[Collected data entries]
********

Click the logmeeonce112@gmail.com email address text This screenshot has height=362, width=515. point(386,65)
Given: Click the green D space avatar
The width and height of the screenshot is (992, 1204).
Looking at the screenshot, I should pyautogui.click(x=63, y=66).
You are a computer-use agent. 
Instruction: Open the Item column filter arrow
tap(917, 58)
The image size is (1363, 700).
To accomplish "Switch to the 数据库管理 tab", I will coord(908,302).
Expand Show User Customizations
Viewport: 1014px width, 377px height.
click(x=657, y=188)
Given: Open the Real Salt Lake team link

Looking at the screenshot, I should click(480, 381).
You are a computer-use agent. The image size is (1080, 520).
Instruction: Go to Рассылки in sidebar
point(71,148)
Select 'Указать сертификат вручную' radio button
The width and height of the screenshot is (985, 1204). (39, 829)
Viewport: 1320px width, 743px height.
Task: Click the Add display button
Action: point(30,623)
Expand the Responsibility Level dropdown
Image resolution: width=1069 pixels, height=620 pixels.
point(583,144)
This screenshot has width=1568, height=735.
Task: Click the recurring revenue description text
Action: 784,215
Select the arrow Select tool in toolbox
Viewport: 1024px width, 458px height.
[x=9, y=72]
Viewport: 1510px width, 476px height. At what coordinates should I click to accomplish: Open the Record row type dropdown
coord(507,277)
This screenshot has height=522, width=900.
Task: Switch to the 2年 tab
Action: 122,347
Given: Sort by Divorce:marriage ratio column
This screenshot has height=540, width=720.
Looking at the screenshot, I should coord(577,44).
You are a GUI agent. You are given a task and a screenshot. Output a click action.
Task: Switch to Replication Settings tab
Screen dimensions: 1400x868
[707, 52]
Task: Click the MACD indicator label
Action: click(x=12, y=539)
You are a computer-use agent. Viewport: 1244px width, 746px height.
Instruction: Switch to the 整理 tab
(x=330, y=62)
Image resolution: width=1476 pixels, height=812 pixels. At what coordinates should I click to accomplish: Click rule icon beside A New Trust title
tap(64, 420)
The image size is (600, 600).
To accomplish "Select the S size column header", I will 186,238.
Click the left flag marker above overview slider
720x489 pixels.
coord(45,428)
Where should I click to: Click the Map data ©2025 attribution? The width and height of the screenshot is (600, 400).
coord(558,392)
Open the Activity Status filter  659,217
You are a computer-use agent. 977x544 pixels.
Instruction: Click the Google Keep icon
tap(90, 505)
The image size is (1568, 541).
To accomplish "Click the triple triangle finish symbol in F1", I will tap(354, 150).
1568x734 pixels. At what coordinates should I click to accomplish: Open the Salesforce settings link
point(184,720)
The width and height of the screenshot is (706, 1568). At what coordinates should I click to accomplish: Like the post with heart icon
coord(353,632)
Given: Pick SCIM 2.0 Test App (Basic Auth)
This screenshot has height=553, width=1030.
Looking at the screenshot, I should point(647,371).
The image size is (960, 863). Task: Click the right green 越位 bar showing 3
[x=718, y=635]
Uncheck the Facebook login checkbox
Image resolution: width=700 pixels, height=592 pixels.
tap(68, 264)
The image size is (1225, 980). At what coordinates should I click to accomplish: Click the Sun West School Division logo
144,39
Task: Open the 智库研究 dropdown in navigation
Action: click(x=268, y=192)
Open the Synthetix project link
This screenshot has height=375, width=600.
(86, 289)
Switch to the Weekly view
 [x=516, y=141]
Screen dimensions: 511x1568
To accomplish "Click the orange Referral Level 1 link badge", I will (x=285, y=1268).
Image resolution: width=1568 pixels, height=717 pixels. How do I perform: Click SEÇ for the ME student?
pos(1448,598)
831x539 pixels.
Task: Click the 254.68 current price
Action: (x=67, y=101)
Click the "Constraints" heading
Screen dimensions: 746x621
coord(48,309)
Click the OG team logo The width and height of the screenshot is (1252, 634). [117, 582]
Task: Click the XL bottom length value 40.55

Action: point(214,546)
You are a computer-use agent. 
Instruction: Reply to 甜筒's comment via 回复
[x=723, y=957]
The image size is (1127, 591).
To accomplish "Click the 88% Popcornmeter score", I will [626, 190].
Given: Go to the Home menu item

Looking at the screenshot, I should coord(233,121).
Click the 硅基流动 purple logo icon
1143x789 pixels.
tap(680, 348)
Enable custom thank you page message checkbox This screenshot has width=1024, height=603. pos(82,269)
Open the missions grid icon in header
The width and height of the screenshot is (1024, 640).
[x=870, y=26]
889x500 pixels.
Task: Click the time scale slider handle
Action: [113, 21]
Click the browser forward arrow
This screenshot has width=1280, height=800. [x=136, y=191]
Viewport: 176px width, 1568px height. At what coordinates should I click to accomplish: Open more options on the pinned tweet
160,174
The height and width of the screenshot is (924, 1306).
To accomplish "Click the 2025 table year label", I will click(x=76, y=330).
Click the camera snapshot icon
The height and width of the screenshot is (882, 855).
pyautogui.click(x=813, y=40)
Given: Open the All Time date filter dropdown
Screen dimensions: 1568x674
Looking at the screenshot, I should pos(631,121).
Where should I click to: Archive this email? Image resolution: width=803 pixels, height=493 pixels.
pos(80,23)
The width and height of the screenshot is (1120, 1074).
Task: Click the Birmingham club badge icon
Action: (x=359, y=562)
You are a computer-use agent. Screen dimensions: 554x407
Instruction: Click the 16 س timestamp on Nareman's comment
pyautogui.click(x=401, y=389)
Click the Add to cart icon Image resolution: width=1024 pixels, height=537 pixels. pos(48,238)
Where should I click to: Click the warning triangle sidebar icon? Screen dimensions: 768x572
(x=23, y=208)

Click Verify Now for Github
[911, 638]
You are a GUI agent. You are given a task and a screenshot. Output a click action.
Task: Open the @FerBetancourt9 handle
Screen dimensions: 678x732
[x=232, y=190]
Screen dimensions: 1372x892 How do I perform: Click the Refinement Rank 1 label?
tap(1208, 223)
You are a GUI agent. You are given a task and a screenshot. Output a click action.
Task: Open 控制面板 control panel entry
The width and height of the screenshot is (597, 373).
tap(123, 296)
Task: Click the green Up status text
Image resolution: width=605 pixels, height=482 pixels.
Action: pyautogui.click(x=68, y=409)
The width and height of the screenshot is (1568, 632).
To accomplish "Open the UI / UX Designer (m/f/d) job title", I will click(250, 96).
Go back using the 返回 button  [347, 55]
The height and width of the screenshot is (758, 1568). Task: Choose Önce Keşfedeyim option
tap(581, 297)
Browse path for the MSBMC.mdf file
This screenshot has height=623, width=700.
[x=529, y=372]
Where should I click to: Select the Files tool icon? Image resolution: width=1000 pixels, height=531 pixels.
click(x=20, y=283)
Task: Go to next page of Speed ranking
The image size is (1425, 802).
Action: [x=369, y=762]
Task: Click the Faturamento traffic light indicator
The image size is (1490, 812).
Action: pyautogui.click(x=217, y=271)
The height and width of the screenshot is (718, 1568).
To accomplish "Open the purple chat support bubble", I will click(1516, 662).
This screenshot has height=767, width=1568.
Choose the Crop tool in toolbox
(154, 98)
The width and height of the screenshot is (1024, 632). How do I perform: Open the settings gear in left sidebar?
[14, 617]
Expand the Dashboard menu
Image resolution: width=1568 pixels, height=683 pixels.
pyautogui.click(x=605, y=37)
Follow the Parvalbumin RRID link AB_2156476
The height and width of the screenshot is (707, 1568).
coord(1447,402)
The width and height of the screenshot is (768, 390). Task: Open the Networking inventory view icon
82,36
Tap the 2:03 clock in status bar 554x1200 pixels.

********

_TASK TO CARRY OUT_
Line count for "header": say how many lines of the entries above include that word, and give only the number.

_ANSWER TO THIS EXERCISE_
2